Verres was on his feet again shouting that it was a lie, and this time Cicero took a few paces toward him. “A lie, you monster? A lie? Then why in your own prison records does it state that Herennius was released? And why do they further state that the notorious pirate captain Heracleo was executed, when no one on the island ever saw him die?
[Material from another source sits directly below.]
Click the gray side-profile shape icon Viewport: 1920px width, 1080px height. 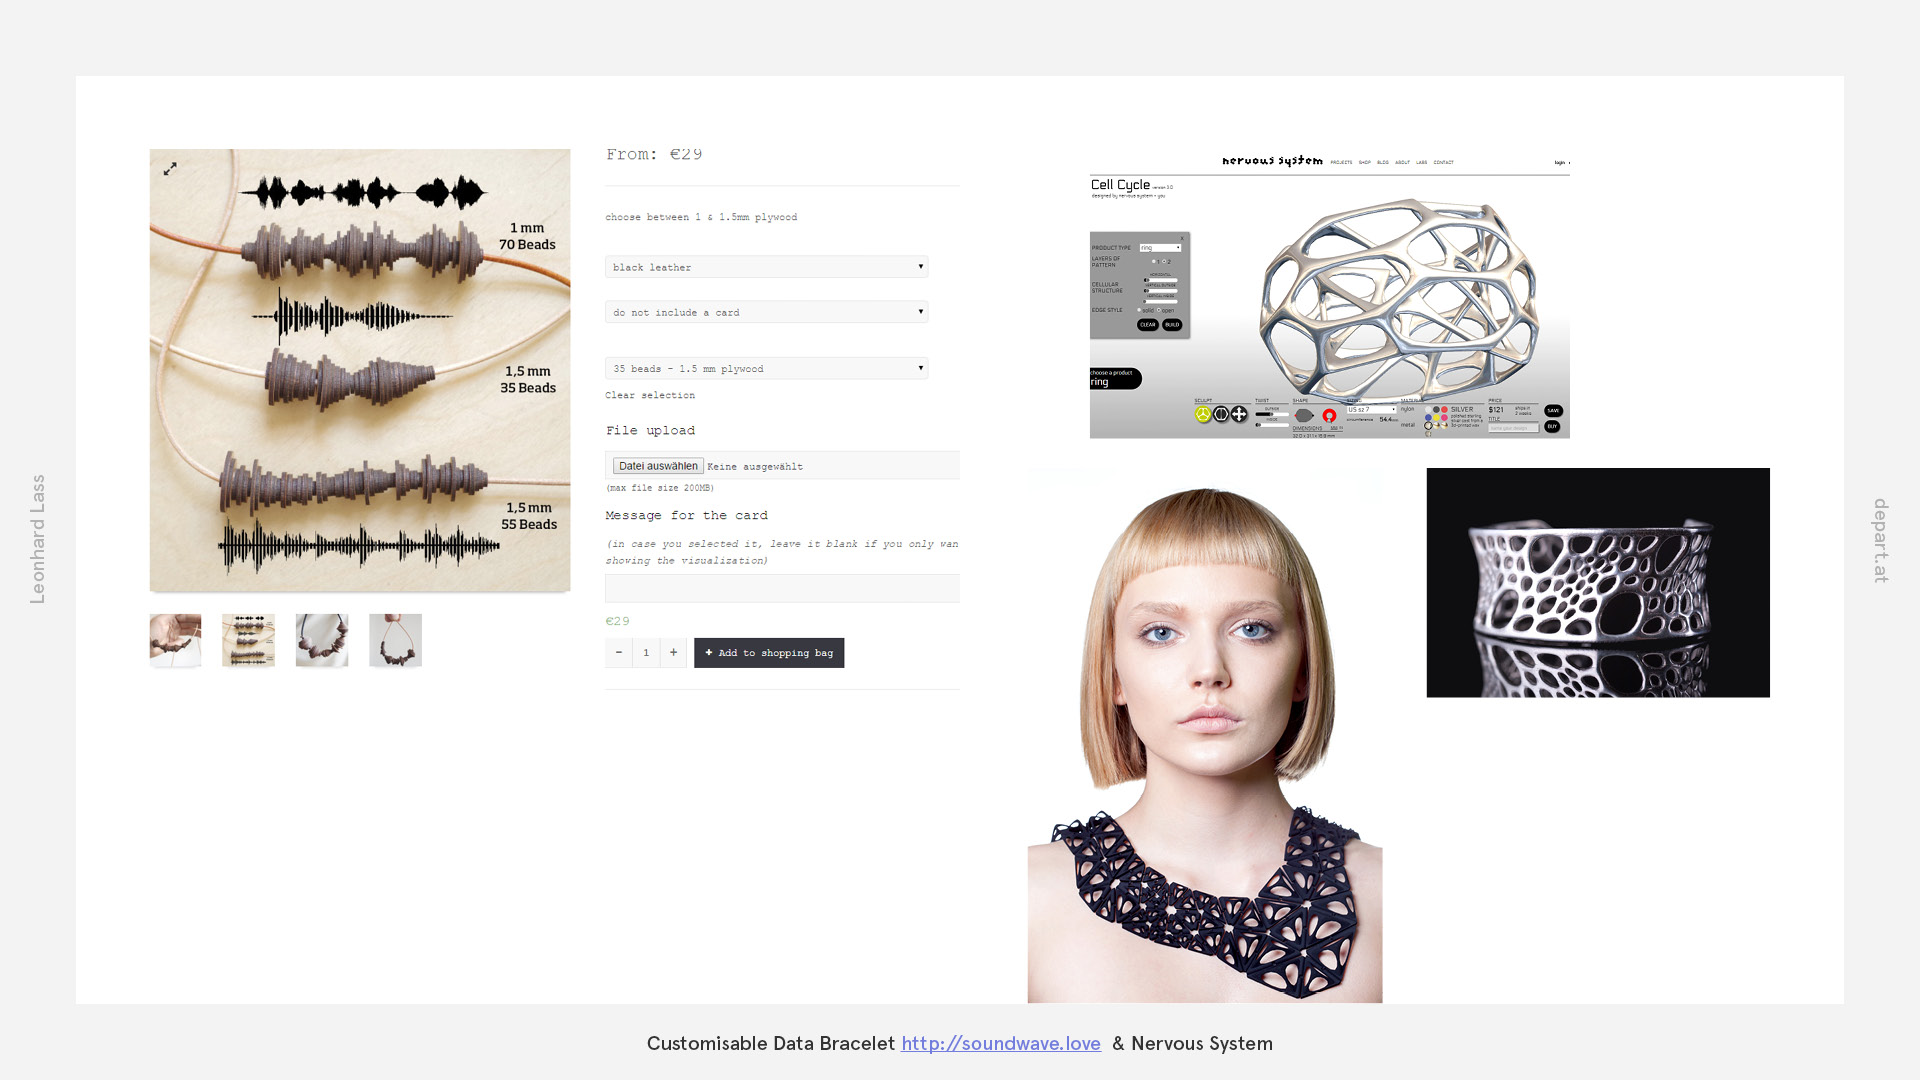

I shall tell you why—because you, the Roman governor, responsible for the safety of the seas, were all the while taking bribes from the very pirates themselves!”

“Cicero, the great lawyer, who thinks himself so clever!” said Verres bitterly, his words slurred by drink. “Who thinks he knows everything! Well, here is something you do not know. I have Heracleo in my private custody, here in my house in Rome, and he can tell you all himself that it is a lie!”

Amazing now, to reflect that a man could blurt out something so foolish, but the facts are there—they are in the record—and amid the pandemonium in court, Cicero could be heard demanding of Glabrio that the famous pirate be fetched from Verres’s house by the lictors and placed in proper official custody, “for the public safety.” Then, while that was being done, he called as his second witness of the day Gaius Numitorius. Privately I thought that Cicero was rushing it too much: that he could have milked the admission about Heracleo for more. But the great advocate had sensed that the moment of the kill had arrived, and for months, ever since we had first landed in Sicily, he had known exactly the blade he wished to use. Numitorius swore an oath to tell the truth and took the stand, and Cicero quickly led him through his testimony to establish the essential facts about Publius Gavius: that he was a merchant traveling on a ship from Spain; that his ship had been impounded and the passengers all taken to the Stone Quarries, from which Gavius had somehow managed to escape; that he had made his way to Messana to take a ship to the mainland, had been apprehended as he went aboard, and had been handed over to Verres when he visited the town. The silence of the listening multitudes was intense.